Is it possible that, in our desperate need for a motivating Boogieman, we’re about to shift from a crusade on terrorism to a crusade on Islam itself? Fear and frustration are understandable outcomes from 911 and its aftermath, but even though real threats exist, we may still be falling prey to paranoia.

As a Catholic American, several things strike me about this situation:

First, we have become a people constantly motivated by fear, even though Christians call hope a virtue. We seem hooked on Boogiemen, as if we were “chain smoking” our way through one villain after another. Sure, some of these men were monstrously evil, but many were harmless petty tyrants who never threatened us. Yet we treat them all as dire threats, which begs the question: are we letting fear run our country?

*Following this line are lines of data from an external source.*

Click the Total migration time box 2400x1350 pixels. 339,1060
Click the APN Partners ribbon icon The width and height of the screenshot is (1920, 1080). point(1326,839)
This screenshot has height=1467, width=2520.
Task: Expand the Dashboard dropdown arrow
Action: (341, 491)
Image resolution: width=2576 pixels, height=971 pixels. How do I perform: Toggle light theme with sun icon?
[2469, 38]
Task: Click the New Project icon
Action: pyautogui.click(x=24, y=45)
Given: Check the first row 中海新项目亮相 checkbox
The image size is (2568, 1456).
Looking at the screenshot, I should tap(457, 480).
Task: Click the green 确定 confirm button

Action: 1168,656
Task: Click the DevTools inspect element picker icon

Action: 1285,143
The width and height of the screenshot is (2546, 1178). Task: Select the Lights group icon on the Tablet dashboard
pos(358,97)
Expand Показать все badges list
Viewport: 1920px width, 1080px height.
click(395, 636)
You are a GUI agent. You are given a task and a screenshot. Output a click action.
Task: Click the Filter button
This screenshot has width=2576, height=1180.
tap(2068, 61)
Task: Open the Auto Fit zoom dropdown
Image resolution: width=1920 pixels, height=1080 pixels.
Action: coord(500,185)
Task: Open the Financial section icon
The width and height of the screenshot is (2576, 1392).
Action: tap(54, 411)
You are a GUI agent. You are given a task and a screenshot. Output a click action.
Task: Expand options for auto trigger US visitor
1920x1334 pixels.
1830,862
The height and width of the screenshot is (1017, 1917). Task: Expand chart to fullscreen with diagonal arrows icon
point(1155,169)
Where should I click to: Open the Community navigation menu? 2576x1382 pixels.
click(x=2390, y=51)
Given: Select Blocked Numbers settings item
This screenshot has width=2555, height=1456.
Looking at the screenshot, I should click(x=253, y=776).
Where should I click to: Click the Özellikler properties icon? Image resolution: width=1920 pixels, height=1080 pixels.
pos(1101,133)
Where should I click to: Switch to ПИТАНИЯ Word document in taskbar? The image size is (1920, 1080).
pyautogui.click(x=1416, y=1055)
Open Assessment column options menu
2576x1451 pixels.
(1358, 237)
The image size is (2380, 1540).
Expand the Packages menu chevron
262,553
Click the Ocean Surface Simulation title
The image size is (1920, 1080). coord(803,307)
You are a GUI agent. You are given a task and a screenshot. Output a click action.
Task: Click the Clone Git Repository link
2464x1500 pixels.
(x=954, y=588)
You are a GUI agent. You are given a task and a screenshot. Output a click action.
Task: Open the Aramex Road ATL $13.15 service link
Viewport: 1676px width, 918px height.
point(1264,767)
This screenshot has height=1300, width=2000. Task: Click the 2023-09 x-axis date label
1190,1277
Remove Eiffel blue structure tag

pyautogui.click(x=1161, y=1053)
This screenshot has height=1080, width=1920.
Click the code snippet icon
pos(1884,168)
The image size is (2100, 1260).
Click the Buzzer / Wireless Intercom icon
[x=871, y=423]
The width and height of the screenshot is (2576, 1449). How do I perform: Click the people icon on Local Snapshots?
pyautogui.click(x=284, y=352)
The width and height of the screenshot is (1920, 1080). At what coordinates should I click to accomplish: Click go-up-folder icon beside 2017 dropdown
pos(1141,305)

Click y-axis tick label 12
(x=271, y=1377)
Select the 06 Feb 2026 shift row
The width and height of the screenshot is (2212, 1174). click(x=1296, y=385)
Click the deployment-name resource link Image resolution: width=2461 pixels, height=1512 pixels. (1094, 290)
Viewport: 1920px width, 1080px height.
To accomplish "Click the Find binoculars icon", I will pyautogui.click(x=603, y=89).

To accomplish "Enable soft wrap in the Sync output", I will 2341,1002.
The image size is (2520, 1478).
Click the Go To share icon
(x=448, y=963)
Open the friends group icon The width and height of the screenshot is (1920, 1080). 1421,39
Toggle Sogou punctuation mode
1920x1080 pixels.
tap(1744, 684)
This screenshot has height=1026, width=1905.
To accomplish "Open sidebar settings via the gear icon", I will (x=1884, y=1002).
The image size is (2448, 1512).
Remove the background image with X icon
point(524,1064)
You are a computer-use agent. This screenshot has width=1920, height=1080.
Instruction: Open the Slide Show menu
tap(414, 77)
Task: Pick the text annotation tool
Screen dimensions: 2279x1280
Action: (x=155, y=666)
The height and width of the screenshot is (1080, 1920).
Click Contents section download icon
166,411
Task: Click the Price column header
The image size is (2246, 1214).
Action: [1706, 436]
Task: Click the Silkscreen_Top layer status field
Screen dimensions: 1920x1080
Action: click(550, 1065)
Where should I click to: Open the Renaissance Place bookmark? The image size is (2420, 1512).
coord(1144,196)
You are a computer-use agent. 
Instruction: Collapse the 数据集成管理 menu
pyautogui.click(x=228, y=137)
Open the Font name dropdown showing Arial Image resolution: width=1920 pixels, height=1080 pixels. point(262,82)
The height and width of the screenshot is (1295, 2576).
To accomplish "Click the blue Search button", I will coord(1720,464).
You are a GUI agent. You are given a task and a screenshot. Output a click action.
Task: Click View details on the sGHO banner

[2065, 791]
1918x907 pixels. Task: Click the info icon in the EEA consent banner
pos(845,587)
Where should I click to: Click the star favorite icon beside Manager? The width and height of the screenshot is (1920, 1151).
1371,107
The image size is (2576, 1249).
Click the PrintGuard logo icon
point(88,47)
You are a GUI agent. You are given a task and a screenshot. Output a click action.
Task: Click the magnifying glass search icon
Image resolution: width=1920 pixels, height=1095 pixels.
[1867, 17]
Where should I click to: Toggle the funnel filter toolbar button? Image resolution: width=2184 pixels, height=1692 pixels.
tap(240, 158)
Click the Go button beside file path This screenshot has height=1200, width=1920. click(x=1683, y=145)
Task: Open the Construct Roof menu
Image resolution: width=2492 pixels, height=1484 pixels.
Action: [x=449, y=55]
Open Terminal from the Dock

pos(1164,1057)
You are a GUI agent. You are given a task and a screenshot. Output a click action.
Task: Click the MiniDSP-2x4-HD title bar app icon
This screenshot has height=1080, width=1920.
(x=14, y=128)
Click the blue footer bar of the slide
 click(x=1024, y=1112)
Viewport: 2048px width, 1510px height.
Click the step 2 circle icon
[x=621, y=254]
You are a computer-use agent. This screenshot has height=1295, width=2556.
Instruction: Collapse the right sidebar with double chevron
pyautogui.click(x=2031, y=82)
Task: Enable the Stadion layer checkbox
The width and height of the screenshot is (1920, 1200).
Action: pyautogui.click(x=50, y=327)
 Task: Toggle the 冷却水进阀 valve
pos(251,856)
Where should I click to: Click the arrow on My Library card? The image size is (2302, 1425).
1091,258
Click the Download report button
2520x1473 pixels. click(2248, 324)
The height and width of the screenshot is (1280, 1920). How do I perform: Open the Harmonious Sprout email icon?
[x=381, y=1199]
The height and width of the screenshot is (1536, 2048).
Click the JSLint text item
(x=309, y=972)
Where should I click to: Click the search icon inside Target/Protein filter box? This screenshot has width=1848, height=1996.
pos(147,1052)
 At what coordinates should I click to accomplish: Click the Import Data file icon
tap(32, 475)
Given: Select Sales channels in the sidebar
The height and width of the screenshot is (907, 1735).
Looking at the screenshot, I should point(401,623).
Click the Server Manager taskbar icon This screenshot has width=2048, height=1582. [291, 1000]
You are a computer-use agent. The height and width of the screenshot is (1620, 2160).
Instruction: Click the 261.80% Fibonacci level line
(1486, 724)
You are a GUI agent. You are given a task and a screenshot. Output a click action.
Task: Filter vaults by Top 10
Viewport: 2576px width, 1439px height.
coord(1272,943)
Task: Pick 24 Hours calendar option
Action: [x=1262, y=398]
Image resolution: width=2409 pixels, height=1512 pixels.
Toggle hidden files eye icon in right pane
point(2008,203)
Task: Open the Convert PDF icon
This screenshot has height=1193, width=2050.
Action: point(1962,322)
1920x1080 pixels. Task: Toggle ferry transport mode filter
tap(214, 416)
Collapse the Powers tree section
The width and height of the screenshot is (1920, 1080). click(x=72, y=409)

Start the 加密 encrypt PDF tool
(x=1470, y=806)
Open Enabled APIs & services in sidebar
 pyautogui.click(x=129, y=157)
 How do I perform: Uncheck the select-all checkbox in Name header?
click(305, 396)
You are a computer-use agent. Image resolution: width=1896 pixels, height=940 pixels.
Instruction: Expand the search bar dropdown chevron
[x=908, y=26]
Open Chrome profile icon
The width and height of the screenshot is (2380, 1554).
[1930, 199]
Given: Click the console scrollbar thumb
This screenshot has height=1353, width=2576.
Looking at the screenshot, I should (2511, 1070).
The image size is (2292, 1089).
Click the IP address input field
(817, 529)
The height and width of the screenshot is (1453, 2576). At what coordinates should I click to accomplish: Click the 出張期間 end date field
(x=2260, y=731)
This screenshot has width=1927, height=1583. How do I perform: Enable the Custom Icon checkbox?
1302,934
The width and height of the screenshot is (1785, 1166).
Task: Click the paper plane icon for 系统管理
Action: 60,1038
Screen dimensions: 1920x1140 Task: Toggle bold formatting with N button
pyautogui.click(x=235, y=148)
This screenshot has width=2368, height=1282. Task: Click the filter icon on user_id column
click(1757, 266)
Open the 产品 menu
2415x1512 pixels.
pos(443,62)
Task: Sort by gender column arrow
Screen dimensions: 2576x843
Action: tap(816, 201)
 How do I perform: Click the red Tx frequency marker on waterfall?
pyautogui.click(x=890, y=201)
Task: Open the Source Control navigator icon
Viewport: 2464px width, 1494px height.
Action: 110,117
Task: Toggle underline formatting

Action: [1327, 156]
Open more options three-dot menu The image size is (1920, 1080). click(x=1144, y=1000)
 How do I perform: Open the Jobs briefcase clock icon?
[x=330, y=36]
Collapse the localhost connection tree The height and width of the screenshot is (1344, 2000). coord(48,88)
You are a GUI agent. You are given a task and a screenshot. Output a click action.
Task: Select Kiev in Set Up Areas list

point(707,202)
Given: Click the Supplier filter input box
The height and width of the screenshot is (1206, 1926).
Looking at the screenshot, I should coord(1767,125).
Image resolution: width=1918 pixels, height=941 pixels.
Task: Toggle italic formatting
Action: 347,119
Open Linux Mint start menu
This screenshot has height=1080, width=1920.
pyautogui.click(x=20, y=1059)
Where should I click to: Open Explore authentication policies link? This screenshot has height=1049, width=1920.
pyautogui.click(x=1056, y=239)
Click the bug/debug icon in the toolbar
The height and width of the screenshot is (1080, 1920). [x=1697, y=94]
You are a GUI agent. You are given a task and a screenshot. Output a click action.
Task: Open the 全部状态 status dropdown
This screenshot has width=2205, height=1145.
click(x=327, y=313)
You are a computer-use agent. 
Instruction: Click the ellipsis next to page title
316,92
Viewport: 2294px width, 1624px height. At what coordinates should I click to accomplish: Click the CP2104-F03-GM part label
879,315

Second, this fear robs us of peace. We Americans are perpetually at war, even though we Christians claim to believe in peace. Since entering World War II in 1941 – more than 60 years ago! – we’ve seen only a brief year of peace following Communism’s collapse; for three generations, we have been almost constantly at war.
In fact, we Americans seem to link “freedom” with “fighting.” This is natural enough in a country born in revolution, a country whose union was forged only by civil war. But is it really part of the American dream that having freedom means we can never be at peace?

My own opinion is: this is not how people of faith should live. We should not behave like children who can only do the right thing if they are scared of the Boogieman. American Catholics should be able to find in their faith a more mature, confident, realistic and hopeful vision of the world with which to face the challenges of life in these difficult times.